Big names such as former Symbiont president Caitlin Long, smart contract pioneer Nick Szabo, Coinbase CTO Balaji S. Srinivasan, and CoinKite CEO Rodolfo Novak have all etched the Proof of Keys symbol prominently in their Twitter profiles. Even bitcoin companies like Shapeshift and Casa have thrown their support behind the effort.
So, what do participants have to do? Not much or a lot, depending on the user’s point of view.
The first task is for users to take control of their private keys. While bitcoin is “trustless,” most users hand their bitcoin to a third party who takes care of it for them. The risk is, if this service is hacked (or goes down for another reason), all their bitcoins are lost.
“Proof of Keys” advocates argue users need to move their private keys to a device, such as a secure hardware wallet, where they actually have full control of their money.
The second job for users is to spin up what’s known as a bitcoin “full node,” which keeps a history of every transaction ever made on bitcoin, as well as the rules binding the global network together. That way they can validate which transactions are following the rules, without relying on anyone else. (Developers have drawn up zillions of guides for setting this up. It’s possible to purchase nodes that work out-of-the-box as well.)
If this sounds like a mouthful, some users have already done it, posting their results to Twitter. And advocates argue the learning experience (however time-consuming) is worth it.
“Learning how to do this will teach you about private keys and monetary sovereignty,” tweeted Srinivasan.
Mayer takes this a bit further.
“Anyone who doesn’t want you to hold your own private keys — they’re your monetary enemy. They don’t want you to be free and independent with your money,” Mayer adds. “That’s just the way it is.”
But participating users need to be careful.
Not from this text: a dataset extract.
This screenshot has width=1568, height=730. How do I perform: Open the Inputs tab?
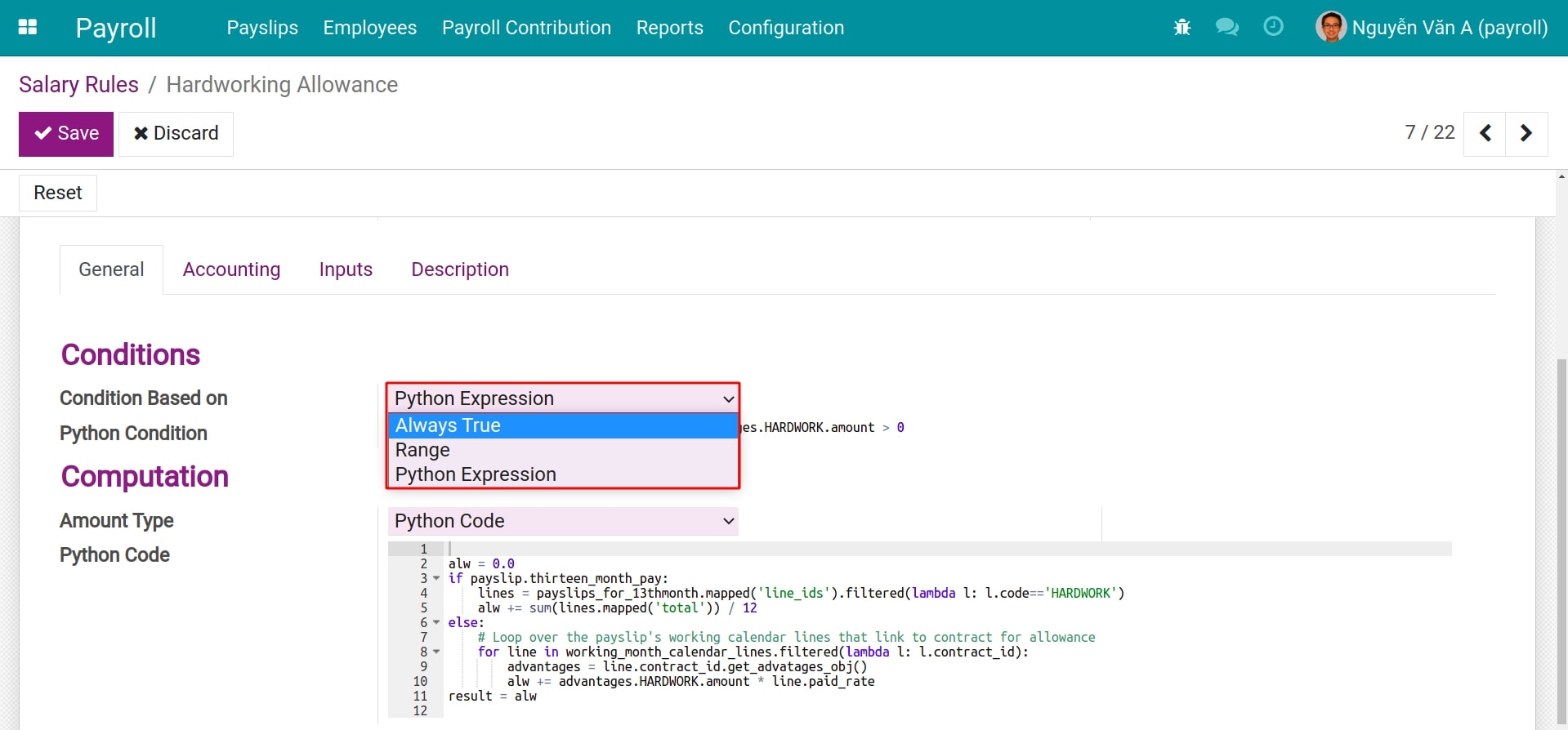[x=346, y=269]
“There is some legitimate concern that some people will withdraw their funds from exchanges without knowing how to store them properly” pseudonymous bitcoin subreddit moderator Bashco wrote, posting a few tips for a safe transition.
War cry vs. camaraderie
You might be wondering, how much of an impact will this day have?
One confusing aspect is that while today is the official "Proof of Keys" day, not everyone is participating on the same day. Some users have been taking control of their keys leading up to today, posting their results on social media.
Further, it will be pretty difficult to track how much of the community shifts over, Mayer argued to CoinDesk: “Really, it is an intensely personal type of activity which will be hard to measure.”
But, the way some users talk — calling Proof of Keys “bitcoin’s independence day” and a “monetary sovereignty war-cry” — it sounds as if the end goal is for all cryptocurrency users to suddenly move their keys to a device they control and spin up full nodes on fancy hardware device, making bitcoin exchanges all but obsolete.
But Mayer is expecting the result to be less subversive – and more of a bonding experience.
“I think most companies and individuals will operate normally with no significant interruptions, the bitcoin network will be strengthened in its decentralization properties, and many individuals and the community will have a sense of accomplishment and camaraderie,” Mayer told CoinDesk.
And other Proof of Keys advocates admit that many users cherish convenience, not necessarily having the time or enthusiasm to store their bitcoins securely and spin up a full node.